• [Check your understanding]:
A: In the reflection below, what was the writer's dad by trade?
B: Copy word for word the stretch of the reflection from "I would focus" through "down to nothing.".

• [Selected passage]:
-=-=-=-=-

I'd be kinder to the people who are closest to me. Sometimes I feel sorry for the people who I love the most. I'm not explosively angry--at least not often, but I can respond with a too harsh and sarcastic tone. Living with me can be like walking on a fluffy shag carpet that has shards of broken glass buried beneath the cushy top. I can be sharp and too harsh with the ones I love. I also have a tendancy to close myself up like a Morning Glory in the afternoon sun. I can smile and seem open and friendly when I first meet people. But beyond that I can be difficult to know. Old wounds are so easily activated--the slightest prod and my heart can quickly be shut down. I'm a professional at this. When something my husband does wounds me, and it could be the slightest thing, I deliberately withdraw myself. I hold in my smiles and my touch. I withhold any praise and see everything he does as evidence for a case I am at trial with in my mind. Before the jury reconvenes, the gavel has resounded on the hollow mahogany--he's already been tried and convicted in my mind. I hold grudges over silly and foolish things--sometimes going days holding in my heart.
I would focus on squeezing every drop of joy out of each present moment. Since I gave up doing drugs and relationships as modes of self-medication, planning is the sweet anesthetic of choice in my life. If there are no minutes in my life to spare, I can't waste time wallowing in regret. I spend hours of every day booking my time full to the max and dreaming about where we will go and what we will do etc etc. So much so in fact, that the dull ache in my heart for missed and lost friendships and loves is dwindled down to nothing.
I'd write. Born a writer I believe. Gifted with the ability to look at the simplest thing, like a hazard sign on the side of a guardrail and suddenly a person is born in my mind. Trouble with me, I lack the self-discipline and conviction to use my craft. My dad was a writer at heart, though a fisherman by trade. One of my daughters is also blessed with the gift. Or cursed with it depending on your perspective. I have several journals with tattered, yellowing pages. They hold hundreds of manuscripts--poetry, short stories, children's books, starts of fictional novels. There is a writer buried deep inside of this skin--unfortunately fear keeps me from shedding my exoskeleton and letting her emerge.

-=-=-=-=-

• [Supplied data]:

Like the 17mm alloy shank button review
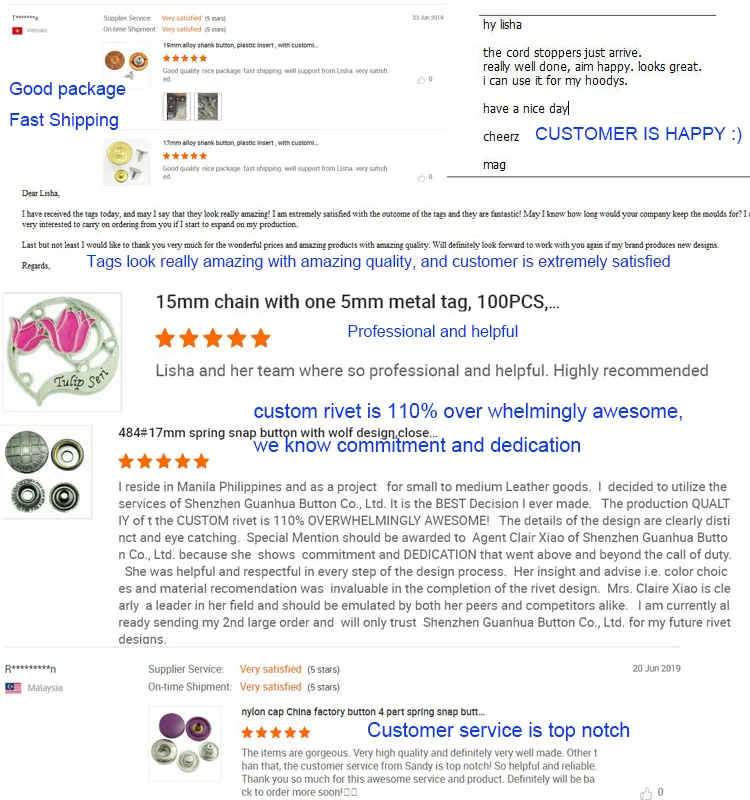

-=-=-=-=-

• [Solutions for each task]:
A: A fisherman.

B:
I would focus on squeezing every drop of joy out of each present moment. Since I gave up doing drugs and relationships as modes of self-medication, planning is the sweet anesthetic of choice in my life. If there are no minutes in my life to spare, I can't waste time wallowing in regret. I spend hours of every day booking my time full to the max and dreaming about where we will go and what we will do etc etc. So much so in fact, that the dull ache in my heart for missed and lost friendships and loves is dwindled down to nothing.